Geography
- Location: 3650 NW 82nd Ave, Doral, Florida, United States

History
- Opened: 2008

Links
- Lists: Hospitals in the United States

= The Surgery Center at Doral =

The Surgery Center at Doral is an outpatient sports medicine, urology, and ambulatory surgery center located in Doral, Miami, Florida.The center works in partnership with and provides advanced surgical training for physicians and healthcare specialists from countries in the Caribbean, Central America, and South America.

The center is notable for performing advanced adult stem cell transplantation operations, such as biologic joint replacement and preservation procedures.

== History ==
The Surgery Center at Doral was founded by Dr. Alejandro Badia in association with OrthoNOW and accredited by The Joint Commission (TJC) in 2008. The Medical Director and Chief of Anesthesia is Dr.

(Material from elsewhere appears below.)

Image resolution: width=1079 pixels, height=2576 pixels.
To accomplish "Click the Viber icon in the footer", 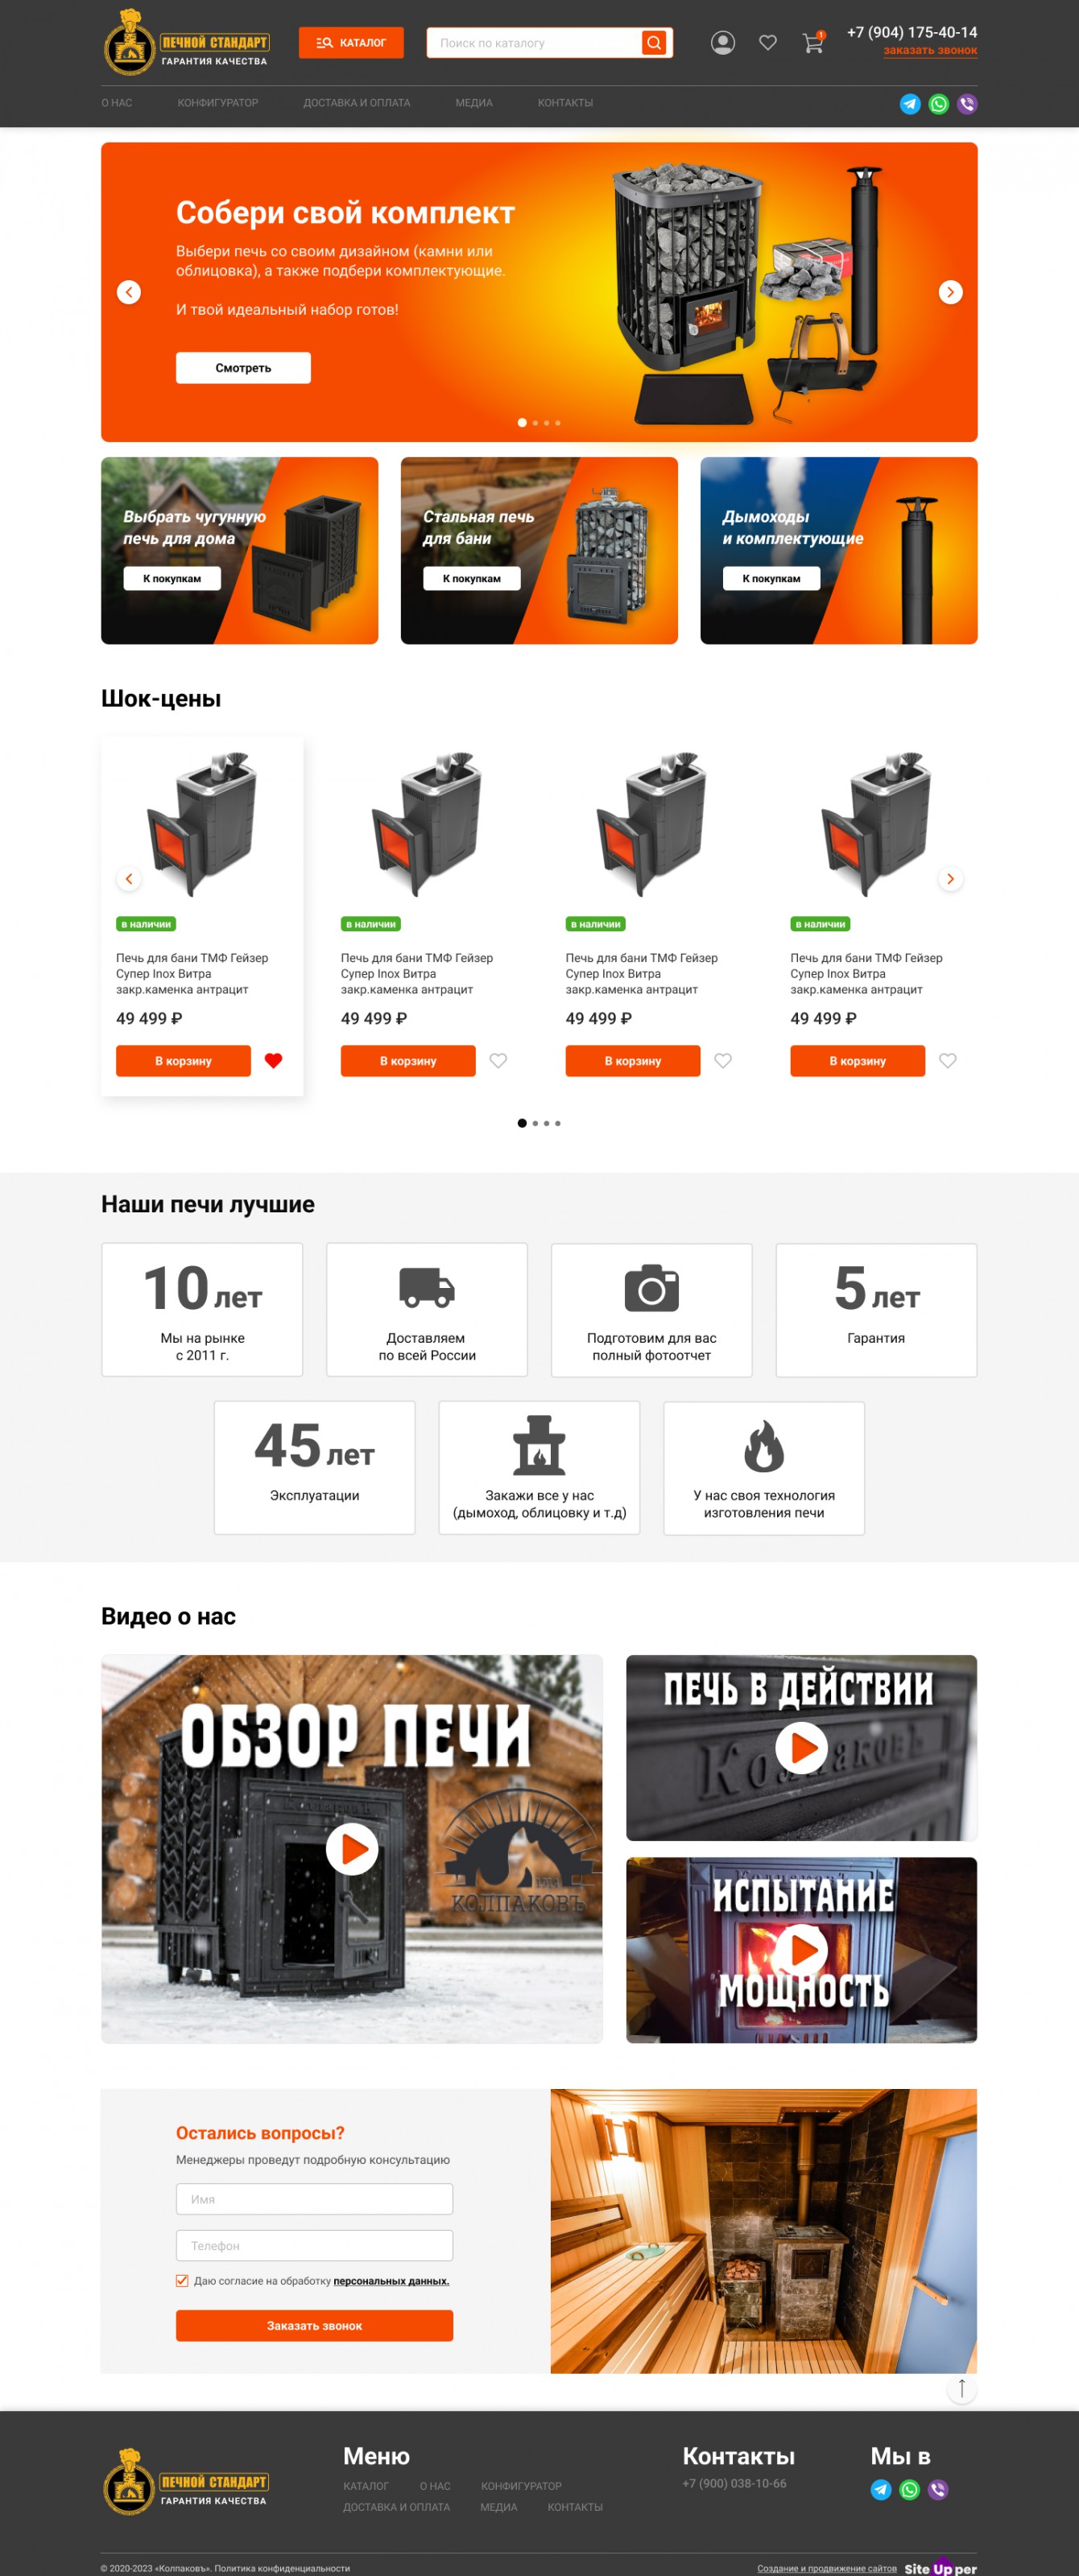I will tap(937, 2489).
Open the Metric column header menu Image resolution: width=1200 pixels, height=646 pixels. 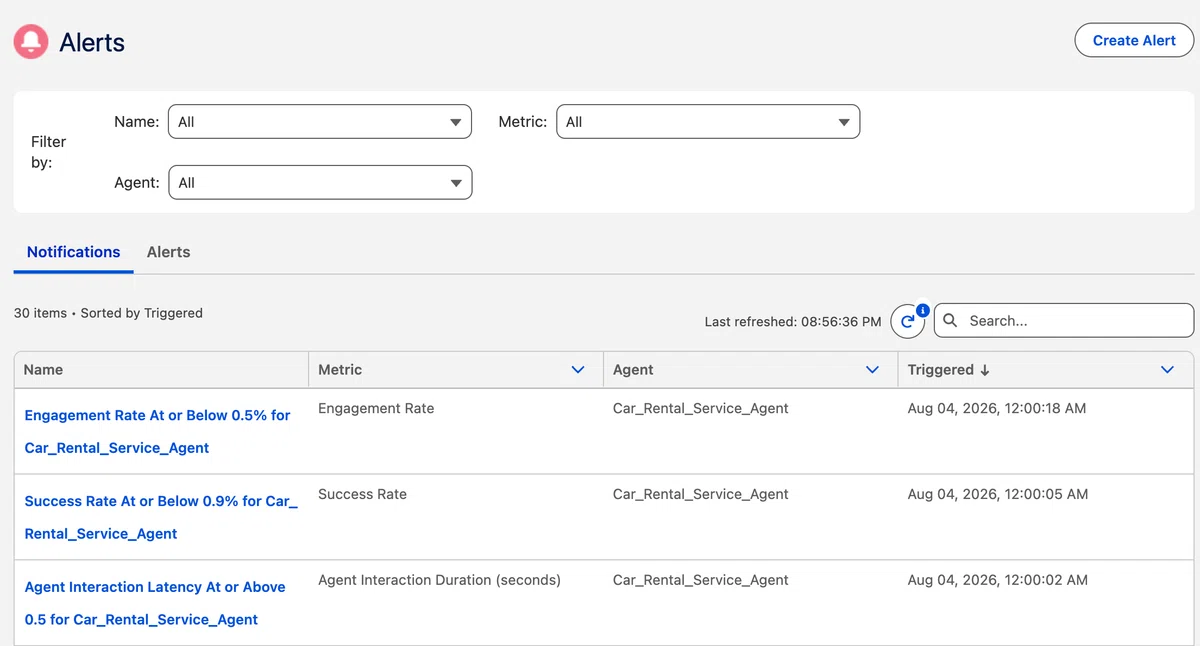pyautogui.click(x=577, y=370)
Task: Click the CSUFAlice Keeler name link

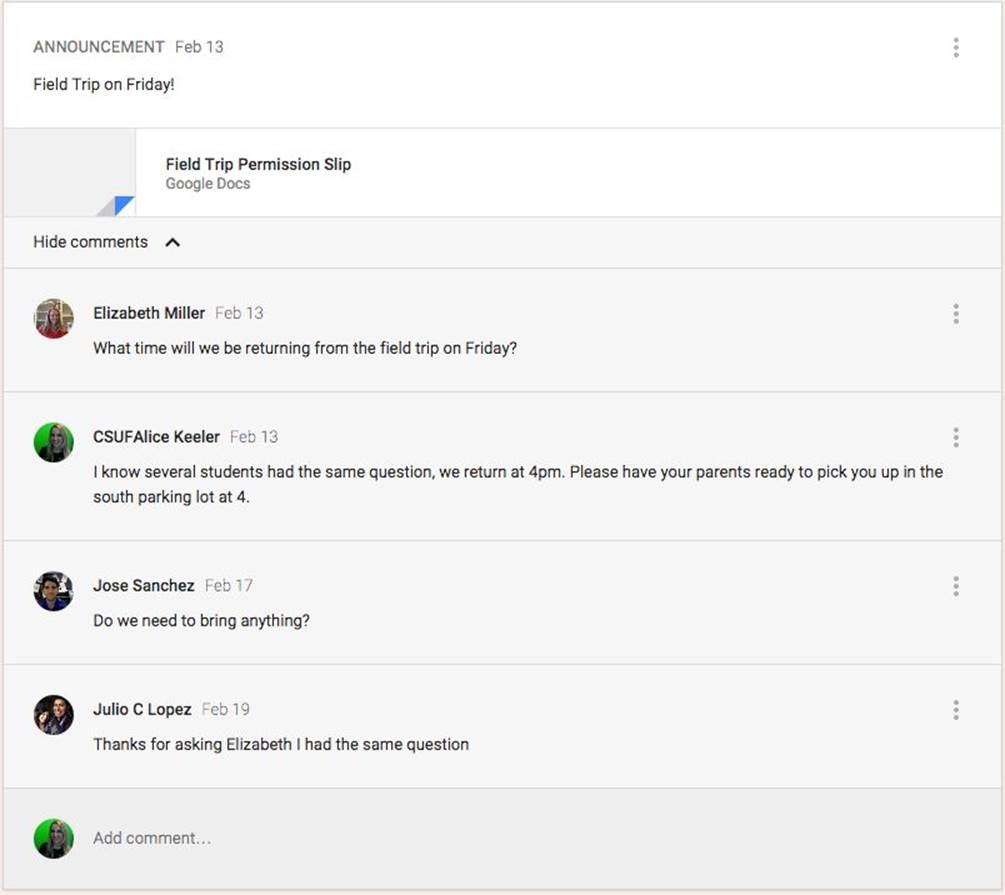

Ramon Cabreja.

The center became licensed by the Florida Agency for Health Care Administration in August 2008. It is accredited by the American Association for Accreditation of Ambulatory Surgery Facilities (AAAASF) and certified by Medicare.

== Partnerships ==
The Surgery Center at Doral's international sports medicine team is the official medical provider of the IronMan 70.3 Miami Triathlon, which is held annually in October.

The center's international sports medicine team is part of the Soccerex Medical Masters Panel which partners with international sports governing bodies FIFA and CONCACAF.